My point? The Internet has made it possible for anyone and everyone to invest their money. And it has also made it possible to disappear in a flash (also point made by David above).

The people that have the ability to trigger the correction know exactly when they're going to pull. Those folks that can't release their addiction to their aol stocks, well...that's just what the "big- boys" are counting on.

Take a gander at a book called "The Creature from Jekyll Island" by G. Edward Griffin. IF YOU CAN FIND IT!

-- Dina (, October 09, 1999.

addition to my response directly above...

"The people who create the problem seldom suffer the economic consequences of their actions."

- The Creature from Jekyll Island, Page 37. (This is a book about the Federal Reserve.)

-- Dina (, October 09, 1999.

I believe it was North who pointed out that he'd rather trust a company than a government to pay bonds. And that most CEO's have a vested interest (stocks) in seeing that their companies survive. So if you have LOTS of money, buying stocks and bonds isn't dumb. The only way you will lose everything in a widely based portfolio is if we have a 10+, in which case having piles of money (or gold) is going to be useless anyway. And as someone else pointed out, what are you going to do with millions/billions of dollars if you do take it out of the market? In fact, there was a recent thread from someone with just that trouble. Once you've prepped thoroughly, what do you do with extra money?

-- T the C (, October 10, 1999.

Well we know that November 16 is a key date. Greenspan is expected to raise the interest rate one last time. This typically seems to create a turbulent week before Mr. God Almighty makes his speech, because all of his followers put their fate in his hands.

Anyone with more than one half of a brain should have a pretty good idea that it's going to go downhill from that point anyway because of Y2K anxiety regardless of what the little green man says.
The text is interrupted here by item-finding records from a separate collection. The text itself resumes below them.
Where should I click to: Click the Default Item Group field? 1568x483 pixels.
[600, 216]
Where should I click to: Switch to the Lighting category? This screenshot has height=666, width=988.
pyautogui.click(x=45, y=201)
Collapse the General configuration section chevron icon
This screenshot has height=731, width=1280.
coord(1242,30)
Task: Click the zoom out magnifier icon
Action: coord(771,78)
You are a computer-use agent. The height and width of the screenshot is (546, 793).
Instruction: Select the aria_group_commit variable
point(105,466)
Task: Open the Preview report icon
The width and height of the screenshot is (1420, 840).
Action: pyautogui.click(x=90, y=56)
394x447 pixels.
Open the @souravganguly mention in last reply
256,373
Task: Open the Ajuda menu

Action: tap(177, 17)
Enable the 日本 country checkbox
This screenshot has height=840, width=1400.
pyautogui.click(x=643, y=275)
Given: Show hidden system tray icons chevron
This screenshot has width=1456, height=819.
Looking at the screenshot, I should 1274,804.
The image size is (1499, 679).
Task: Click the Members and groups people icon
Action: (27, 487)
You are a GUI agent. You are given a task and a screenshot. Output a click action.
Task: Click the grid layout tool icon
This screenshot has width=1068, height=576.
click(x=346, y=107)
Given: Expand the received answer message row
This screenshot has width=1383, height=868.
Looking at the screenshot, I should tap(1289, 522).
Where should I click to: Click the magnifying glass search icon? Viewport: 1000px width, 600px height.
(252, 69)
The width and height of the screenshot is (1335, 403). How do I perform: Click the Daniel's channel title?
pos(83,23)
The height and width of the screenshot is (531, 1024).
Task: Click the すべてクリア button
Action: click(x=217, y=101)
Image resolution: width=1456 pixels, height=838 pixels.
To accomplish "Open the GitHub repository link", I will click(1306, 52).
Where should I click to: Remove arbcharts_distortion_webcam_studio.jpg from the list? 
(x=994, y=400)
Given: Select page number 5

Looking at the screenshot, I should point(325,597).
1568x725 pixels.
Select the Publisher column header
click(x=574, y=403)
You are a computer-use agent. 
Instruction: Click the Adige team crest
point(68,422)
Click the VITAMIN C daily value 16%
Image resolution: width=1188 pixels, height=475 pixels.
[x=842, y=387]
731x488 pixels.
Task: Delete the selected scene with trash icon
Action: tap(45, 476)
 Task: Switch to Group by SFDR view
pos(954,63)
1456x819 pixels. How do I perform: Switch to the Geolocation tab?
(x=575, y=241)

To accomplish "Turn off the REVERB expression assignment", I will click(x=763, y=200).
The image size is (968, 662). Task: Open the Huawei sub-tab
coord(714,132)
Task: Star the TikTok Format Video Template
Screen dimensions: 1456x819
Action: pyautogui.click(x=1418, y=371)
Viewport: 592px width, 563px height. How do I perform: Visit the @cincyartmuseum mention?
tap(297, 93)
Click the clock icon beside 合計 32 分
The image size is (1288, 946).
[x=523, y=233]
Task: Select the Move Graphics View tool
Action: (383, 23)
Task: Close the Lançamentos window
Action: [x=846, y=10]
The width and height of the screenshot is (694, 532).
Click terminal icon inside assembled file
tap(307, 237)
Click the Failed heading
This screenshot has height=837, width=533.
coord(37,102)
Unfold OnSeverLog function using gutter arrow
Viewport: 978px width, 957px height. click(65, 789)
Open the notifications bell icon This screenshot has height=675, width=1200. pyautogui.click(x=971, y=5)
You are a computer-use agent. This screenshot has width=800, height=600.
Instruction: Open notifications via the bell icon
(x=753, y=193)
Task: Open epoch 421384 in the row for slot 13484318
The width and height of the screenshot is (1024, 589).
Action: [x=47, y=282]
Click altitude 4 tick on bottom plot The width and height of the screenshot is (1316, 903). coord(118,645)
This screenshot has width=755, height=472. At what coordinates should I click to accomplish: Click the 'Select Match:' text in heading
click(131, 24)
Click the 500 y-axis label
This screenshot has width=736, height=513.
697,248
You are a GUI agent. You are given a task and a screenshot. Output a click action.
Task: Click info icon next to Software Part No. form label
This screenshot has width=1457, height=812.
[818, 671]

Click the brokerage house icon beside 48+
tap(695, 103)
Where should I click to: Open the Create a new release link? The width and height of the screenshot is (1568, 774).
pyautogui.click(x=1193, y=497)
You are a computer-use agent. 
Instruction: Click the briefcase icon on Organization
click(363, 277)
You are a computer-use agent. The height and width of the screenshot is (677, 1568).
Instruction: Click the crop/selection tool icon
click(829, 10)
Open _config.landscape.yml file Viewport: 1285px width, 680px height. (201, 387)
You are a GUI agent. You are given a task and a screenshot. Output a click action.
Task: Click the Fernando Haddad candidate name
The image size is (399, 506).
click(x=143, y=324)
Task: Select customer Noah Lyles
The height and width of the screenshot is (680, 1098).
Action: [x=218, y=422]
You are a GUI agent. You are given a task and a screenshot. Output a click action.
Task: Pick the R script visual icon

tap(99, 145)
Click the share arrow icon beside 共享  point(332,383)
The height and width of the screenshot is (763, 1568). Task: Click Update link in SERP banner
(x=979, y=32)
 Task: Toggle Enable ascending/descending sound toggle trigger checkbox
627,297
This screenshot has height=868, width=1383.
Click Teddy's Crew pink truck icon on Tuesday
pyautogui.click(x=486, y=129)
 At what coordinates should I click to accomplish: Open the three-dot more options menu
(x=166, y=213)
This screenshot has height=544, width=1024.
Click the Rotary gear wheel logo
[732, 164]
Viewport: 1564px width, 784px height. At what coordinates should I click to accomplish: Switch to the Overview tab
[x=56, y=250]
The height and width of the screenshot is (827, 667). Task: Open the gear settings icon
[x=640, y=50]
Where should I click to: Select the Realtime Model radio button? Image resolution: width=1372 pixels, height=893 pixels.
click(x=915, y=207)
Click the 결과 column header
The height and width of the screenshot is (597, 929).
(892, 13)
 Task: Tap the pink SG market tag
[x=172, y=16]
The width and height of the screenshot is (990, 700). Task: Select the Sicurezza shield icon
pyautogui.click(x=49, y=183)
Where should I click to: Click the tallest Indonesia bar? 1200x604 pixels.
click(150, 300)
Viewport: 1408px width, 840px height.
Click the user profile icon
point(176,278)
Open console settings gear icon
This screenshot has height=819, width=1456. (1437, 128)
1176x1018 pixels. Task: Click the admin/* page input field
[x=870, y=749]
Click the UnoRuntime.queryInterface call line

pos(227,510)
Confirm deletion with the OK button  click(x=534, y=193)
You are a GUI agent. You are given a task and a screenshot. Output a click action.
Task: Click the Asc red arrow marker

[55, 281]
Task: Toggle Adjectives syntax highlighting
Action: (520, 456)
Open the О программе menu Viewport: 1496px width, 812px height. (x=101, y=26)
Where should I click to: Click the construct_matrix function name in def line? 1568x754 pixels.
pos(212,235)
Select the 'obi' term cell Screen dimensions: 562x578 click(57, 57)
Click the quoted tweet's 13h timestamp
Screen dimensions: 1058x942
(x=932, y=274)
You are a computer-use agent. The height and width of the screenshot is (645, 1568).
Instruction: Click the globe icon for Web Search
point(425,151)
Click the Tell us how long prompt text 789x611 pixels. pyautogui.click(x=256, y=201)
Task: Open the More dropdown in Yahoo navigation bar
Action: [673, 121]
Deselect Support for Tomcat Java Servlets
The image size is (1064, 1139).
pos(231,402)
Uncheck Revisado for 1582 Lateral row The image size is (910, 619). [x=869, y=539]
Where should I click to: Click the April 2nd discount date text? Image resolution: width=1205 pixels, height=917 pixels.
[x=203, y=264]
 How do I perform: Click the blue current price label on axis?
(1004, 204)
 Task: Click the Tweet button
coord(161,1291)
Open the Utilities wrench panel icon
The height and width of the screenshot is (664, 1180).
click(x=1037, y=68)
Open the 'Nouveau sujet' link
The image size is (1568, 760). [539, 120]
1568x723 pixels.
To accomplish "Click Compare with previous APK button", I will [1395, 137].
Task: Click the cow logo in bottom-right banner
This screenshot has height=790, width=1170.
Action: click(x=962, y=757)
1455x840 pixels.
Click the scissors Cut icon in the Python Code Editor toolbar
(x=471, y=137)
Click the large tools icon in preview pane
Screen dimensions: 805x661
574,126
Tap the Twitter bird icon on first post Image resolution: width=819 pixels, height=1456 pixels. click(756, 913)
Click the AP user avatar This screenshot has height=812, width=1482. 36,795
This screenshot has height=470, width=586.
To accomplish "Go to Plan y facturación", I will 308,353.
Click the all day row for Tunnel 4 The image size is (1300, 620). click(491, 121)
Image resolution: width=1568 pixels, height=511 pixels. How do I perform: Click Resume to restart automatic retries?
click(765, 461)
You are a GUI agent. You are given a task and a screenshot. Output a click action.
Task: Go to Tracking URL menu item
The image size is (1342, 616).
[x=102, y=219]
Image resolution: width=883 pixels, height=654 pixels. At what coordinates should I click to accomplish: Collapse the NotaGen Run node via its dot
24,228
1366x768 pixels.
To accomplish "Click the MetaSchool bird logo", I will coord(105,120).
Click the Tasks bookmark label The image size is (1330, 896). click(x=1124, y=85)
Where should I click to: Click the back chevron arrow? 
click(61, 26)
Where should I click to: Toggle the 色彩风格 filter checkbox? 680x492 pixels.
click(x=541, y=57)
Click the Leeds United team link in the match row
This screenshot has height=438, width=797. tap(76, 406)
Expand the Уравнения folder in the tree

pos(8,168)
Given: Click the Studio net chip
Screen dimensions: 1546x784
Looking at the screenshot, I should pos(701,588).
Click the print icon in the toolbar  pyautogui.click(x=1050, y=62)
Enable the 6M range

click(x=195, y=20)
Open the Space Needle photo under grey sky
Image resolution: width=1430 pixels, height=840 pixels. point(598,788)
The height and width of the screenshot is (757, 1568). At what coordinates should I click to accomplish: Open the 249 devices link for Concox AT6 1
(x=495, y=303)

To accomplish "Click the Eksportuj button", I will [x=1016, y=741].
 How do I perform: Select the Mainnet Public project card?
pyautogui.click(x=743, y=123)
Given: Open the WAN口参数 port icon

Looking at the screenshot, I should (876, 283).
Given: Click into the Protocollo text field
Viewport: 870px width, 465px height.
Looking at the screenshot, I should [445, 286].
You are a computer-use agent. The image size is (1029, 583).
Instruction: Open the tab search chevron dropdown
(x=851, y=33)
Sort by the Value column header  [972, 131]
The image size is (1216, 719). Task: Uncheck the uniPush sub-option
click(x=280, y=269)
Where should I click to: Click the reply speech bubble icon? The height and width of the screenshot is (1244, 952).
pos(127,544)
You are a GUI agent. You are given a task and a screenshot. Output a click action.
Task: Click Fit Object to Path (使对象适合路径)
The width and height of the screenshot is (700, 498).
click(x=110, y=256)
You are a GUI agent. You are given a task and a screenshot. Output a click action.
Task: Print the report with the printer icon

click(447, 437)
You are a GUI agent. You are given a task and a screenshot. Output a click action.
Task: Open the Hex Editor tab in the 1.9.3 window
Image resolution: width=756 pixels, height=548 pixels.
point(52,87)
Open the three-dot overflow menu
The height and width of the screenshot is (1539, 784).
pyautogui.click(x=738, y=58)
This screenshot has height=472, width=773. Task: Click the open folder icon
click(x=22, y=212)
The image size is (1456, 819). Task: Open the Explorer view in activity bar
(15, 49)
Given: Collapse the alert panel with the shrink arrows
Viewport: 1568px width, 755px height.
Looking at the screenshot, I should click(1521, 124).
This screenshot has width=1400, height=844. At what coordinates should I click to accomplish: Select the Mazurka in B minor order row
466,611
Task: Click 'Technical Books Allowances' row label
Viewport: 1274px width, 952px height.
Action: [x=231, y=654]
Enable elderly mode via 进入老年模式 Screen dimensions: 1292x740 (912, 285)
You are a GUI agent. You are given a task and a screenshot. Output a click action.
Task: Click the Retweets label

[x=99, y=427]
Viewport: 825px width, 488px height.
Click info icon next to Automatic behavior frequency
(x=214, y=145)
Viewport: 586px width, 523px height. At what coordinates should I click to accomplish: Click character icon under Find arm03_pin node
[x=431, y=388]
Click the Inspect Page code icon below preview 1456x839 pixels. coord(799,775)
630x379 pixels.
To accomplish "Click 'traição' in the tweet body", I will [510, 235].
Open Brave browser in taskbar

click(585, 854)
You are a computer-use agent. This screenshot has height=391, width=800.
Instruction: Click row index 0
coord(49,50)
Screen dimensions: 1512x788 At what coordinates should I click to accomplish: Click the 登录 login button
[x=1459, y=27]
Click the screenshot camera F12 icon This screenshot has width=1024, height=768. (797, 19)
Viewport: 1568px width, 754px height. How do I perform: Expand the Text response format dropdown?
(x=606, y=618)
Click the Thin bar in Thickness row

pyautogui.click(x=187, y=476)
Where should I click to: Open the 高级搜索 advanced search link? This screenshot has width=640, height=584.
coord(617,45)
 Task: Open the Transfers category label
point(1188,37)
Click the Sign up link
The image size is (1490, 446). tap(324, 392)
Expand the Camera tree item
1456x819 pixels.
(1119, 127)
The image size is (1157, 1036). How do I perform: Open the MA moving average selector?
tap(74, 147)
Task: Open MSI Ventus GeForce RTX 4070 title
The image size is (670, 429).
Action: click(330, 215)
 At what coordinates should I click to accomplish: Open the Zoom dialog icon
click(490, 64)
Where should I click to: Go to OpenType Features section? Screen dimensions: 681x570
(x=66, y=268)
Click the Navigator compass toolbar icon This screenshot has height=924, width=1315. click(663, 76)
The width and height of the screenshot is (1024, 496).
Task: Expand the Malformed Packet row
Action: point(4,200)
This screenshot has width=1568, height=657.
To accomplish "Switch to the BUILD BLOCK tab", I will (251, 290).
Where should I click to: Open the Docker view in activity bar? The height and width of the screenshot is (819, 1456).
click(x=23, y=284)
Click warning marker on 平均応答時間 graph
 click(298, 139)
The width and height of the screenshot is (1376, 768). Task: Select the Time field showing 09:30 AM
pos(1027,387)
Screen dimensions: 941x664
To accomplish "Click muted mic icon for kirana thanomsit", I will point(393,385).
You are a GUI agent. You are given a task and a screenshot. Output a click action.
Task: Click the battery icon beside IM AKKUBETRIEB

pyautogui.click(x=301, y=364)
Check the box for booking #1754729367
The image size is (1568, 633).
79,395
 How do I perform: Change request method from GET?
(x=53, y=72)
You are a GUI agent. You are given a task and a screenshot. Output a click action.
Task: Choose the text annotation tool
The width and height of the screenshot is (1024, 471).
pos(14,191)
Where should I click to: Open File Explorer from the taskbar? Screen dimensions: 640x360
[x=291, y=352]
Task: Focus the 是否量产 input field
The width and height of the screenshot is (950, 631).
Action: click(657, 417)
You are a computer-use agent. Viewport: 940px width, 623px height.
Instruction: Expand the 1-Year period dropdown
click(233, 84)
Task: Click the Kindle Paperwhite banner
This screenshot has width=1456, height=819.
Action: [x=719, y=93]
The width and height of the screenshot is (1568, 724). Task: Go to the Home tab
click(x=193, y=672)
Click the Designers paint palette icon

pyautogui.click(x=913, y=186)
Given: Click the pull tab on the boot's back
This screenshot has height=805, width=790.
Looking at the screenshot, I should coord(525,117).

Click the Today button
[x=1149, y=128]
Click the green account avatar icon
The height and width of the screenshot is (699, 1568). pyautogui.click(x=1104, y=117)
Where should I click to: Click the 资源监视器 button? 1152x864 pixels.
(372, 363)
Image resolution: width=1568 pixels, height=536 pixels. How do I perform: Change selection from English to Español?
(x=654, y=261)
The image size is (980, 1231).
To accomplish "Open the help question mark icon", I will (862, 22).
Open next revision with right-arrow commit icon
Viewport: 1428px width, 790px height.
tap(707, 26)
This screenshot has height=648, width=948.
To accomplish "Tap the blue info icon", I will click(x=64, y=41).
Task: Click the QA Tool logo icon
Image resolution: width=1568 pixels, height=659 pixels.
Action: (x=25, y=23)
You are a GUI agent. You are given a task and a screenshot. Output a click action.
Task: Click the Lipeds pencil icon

So as far as timing goes, I think the big boys might do some major dumping about a week before Greenspin talks, before everyone else starts getting nervous. Though I wouldn't be suprised if these hot shots are privy to Greenscum's decision in advance, so in the slim chance that he may hold off on the rate hike, they could possibly try to ride a bit longer until negative Y2K news starts to break.

My guess would be that somewhere around the first week of November the market will begin the major downhill slide, this time with no significant recovery until the dust settles next year.